Please use this identifier to cite or link to this item: http://hdl.handle.net/20.500.12306/1607
Title: Epidemiology of Coccidian Parasites in HIV Patients of Northern Uganda
Authors: Echoru, Isaac
Herman, Lule
Micheni, Lisa
Ajagun-Ogunleye, Mulkah O.
Kalange, Muhamudu
Kasozi, Keneth Iceland
Keywords: Epidemiology of coccidia in humans
Coccidiain HIV patients
Coccidiarisk factors
Cryptosporidium in Uganda
Diarrhea in HIV patients
HIV/AIDS
Uganda
Infectious Diseases
Issue Date: Apr-2015
Publisher: SCIENCEDOMAIN international
Series/Report no.: British Journal of Medicine & Medical Research;7(11): 904-913
Abstract: Aim: The epidemiology of coccidian parasites in HIV patients of sub-sahara Africa is poorly understood.

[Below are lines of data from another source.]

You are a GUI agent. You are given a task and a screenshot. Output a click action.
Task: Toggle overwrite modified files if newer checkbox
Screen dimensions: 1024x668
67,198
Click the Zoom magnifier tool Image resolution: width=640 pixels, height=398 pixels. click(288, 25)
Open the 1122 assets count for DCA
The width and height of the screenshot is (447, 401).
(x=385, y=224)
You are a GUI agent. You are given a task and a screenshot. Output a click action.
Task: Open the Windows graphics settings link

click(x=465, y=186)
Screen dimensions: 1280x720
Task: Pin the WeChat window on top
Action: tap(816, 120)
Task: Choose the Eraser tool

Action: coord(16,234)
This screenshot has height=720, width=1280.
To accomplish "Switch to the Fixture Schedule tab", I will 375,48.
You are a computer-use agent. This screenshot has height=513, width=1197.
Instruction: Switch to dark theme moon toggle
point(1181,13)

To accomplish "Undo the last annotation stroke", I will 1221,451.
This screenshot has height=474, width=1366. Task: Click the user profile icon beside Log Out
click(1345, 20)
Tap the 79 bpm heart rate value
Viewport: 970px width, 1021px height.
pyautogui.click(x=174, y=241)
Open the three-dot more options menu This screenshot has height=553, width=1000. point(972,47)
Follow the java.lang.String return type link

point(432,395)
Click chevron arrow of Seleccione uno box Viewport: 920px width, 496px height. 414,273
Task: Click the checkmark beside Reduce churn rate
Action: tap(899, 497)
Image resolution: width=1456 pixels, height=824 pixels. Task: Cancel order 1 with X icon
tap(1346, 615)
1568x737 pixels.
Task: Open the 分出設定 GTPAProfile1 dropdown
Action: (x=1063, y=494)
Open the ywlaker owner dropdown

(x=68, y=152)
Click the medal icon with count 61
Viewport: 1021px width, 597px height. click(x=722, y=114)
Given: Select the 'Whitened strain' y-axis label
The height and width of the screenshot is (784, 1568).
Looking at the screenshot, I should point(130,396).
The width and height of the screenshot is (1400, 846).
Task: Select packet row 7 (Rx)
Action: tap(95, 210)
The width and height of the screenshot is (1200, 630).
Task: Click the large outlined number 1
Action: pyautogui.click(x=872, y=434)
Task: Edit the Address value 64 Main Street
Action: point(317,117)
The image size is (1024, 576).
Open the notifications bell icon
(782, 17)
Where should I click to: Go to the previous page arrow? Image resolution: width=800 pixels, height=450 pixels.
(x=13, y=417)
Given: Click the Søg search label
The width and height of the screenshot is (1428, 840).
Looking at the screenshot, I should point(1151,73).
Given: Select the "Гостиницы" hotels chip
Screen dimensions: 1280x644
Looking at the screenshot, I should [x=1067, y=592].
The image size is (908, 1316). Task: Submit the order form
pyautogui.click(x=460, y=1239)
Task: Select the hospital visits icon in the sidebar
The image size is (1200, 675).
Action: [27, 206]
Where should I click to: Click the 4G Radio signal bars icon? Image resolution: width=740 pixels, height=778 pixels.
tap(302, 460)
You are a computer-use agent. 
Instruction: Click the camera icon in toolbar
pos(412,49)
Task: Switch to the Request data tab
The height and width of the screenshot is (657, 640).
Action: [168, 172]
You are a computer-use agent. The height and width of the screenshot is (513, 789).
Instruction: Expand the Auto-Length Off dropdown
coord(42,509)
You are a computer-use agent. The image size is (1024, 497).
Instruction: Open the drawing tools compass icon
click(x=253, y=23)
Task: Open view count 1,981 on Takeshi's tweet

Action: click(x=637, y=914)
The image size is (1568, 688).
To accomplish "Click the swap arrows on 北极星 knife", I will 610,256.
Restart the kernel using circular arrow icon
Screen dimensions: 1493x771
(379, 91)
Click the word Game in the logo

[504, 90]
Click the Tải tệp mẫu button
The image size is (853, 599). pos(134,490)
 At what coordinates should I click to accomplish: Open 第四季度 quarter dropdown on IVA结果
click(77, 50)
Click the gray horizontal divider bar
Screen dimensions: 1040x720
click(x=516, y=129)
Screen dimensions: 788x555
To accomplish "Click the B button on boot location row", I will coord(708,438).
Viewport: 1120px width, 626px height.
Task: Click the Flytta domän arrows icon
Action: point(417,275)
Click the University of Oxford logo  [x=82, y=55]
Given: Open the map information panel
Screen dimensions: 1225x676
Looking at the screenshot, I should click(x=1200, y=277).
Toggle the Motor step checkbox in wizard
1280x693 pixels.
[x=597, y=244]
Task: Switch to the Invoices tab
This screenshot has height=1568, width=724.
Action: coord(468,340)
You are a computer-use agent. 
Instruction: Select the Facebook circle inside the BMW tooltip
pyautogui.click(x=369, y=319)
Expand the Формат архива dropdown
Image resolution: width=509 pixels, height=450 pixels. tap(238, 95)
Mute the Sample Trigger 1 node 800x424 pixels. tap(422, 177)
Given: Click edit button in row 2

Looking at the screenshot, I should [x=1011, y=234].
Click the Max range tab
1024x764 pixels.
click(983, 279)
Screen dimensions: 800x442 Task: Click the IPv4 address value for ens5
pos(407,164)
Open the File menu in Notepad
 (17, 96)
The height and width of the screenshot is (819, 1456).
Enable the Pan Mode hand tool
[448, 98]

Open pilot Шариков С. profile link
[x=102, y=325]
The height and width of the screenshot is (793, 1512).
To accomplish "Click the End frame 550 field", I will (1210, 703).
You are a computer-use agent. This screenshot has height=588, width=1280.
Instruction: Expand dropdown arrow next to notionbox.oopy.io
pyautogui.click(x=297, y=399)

This study aimed at determining the epidemiology of coccidian parasites and their associated risk factors. This was a cross sectional study carried out in Arua district in West Nile region of Northern Uganda for a period of five months. Materials and Methods: Participants in the study included HIV positive patients presenting with diarrhea. A total of 111 patients were included and classified into children, middle aged and adults. A structured questionnaire was administered, stool samples were obtained using sterile stool containers and laboratory analysis carried out using modified Ziehl-Neelsen technique (ZN). Ethical clearance was acquired and the consent of the patients was sought. Results and Discussion: Prevalence of Coccidian parasites among HIV patients was found to be 5.4% and Cryptosporidium parvum showed more prevalence than Isospora belli and Cyclospora cayatenensis i.e. (3.6%), (1.8%) and (0.0%) respectively. Most Cryptosporidium parvum infections occurred in children (13.6%) compared to adults (3.3%); with a significant relationship of (p = 0.02). The infection was higher in females (7.1%) than males (2.4%) (p = 0.19). The major risk factors associated with the disease were mainly consumption of contaminated and un-boiled water from taps and boreholes. HIV patients who took co-trimoxazole and drunk boiled water were shown to have a low prevalence of coccidian parasites of 1.9% and 2.6% respectively (p<0.05). This is because cotrimoxazole is a prophylactic drug for opportunistic infections and proper boiling of drinking water kills coccidian parasites. Conclusion and Recommendations: The study highlighted the importance and need to screen for coccidian parasites and emphasis on regular taking of prophylactic treatment as a way of controlling opportunistic infections in HIV patients. Future prevalence studies of Coccidia amongst healthy, HIV sero-negative children and adults of similar age groups in similar settings are recommended to ratify the relationship.
Description: The article is available full text.